On a wholehearted team, we show up as our whole selves and put all our creativity into the team’s goals. How can we achieve this? Hire for value fit, not culture fit. Don’t settle for the comfort of “fitting in” – aim for the safety of belonging.

I had this kind of team at my last job, at Outpace. We loved each other as people and respected each other as developers. And this was a remote team – we didn’t fall back on physical proximity as appearance of teamwork. We shared goals, discussed them and evolved them. We shared our frustrations, both work and personal. When opinions clashed, we asked why, and learned. On this team, I explored ideas like the sea map. We grew individually and together.

That feeling of belonging makes it safe to express ideas and to run with them. And to take ideas from others and expand on them. Poof: innovation. Without that feeling of belonging, when the aim is to fit in, we express agreement with dominant voices.[1] Superficial cultural fit actively represses new ideas.

How can we move our teams toward a greater sense of belonging? Ask people about their interests that you don’t share. Respect each person’s experiences and opinions, especially when these are unique among the group. Instead of “We all agree, so we must be right,” say, “We all agree. This is dangerous; can we find another view?” When pair programming, if you think your pair has the wrong idea, try it anyway. When someone says something dumb, their perspective differs; respond with curiosity, not judgement. Cherish our differences, not superficial similarities. Sacrifice the comfort of fitting in for the safety to be ourselves.
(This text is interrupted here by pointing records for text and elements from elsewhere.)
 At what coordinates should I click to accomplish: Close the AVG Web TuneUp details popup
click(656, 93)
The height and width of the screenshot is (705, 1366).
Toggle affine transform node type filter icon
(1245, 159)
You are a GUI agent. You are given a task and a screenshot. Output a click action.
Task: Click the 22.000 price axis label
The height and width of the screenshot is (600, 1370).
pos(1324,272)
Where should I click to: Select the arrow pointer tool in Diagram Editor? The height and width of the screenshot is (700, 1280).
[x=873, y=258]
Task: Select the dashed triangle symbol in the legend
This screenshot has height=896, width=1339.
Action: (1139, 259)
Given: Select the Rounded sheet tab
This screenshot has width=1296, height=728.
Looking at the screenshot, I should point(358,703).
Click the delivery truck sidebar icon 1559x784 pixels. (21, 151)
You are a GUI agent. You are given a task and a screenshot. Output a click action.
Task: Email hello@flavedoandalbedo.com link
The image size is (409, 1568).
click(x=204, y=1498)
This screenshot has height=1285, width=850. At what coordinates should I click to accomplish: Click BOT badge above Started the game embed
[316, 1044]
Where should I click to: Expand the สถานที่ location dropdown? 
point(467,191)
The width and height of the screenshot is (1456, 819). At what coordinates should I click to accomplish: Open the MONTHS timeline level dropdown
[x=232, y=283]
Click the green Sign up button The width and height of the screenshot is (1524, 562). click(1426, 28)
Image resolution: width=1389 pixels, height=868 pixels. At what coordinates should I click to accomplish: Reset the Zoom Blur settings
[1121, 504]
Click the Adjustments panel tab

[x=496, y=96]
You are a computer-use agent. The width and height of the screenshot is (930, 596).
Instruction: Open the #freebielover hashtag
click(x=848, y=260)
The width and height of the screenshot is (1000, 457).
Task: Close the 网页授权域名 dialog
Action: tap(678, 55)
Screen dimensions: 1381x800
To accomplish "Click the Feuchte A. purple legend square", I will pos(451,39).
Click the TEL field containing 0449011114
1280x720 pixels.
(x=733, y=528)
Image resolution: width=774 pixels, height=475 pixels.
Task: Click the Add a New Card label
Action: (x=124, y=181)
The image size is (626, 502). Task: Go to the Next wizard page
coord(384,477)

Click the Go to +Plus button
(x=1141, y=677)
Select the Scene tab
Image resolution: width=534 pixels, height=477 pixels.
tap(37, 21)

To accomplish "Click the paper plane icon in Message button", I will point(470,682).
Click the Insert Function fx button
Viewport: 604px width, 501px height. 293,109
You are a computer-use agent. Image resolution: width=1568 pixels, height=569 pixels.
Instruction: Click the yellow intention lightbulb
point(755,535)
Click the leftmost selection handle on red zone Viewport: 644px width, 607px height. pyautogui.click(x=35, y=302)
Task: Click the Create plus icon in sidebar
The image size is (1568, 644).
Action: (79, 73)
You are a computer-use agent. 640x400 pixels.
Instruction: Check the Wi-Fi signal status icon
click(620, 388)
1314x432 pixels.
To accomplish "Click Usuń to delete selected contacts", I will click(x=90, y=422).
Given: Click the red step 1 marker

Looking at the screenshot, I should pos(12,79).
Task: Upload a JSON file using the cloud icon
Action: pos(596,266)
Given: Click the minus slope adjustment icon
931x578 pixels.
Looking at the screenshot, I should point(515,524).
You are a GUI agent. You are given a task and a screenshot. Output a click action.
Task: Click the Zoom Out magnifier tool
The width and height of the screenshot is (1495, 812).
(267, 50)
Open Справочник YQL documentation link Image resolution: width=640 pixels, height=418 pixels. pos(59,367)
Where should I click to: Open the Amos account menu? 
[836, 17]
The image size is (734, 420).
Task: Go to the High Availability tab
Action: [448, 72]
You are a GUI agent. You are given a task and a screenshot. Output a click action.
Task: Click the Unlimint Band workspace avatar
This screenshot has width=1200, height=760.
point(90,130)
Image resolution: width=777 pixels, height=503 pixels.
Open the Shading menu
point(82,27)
[1] Research has shown that teams of similar-looking people emphasize similarities. They’re driven toward groupthink, quiet silencing of dissent. When someone breaks the uniformity, the not-obviously-different people starts expressing the parts of them that are unique. (I can’t find the reference, anyone know it?)

[2] The dichotomy between fitting-in and belonging comes from Brené Brown’s book, Daring Greatly.

2 thoughts on “Fitting in v. Belonging

  1. Your very well written piece contrasts and thereby explains to me why I have made the most profound mistake of my entire life coming in to the NHS to work.

  2. Thanks for this Jessica. As an undergrad, this really resonates with something I I've noticed too, but haven't perhaps been able to put into such nice words.I don't believe this applies to just work/team related environments. I think it's true everywhere, be it friends, clubs or study groups.You are absolutely right when you say the only way to learn and grow is to question things constantly, and 'fitting in' leads to never questioning.Thanks for this great piece, will be sharing this around!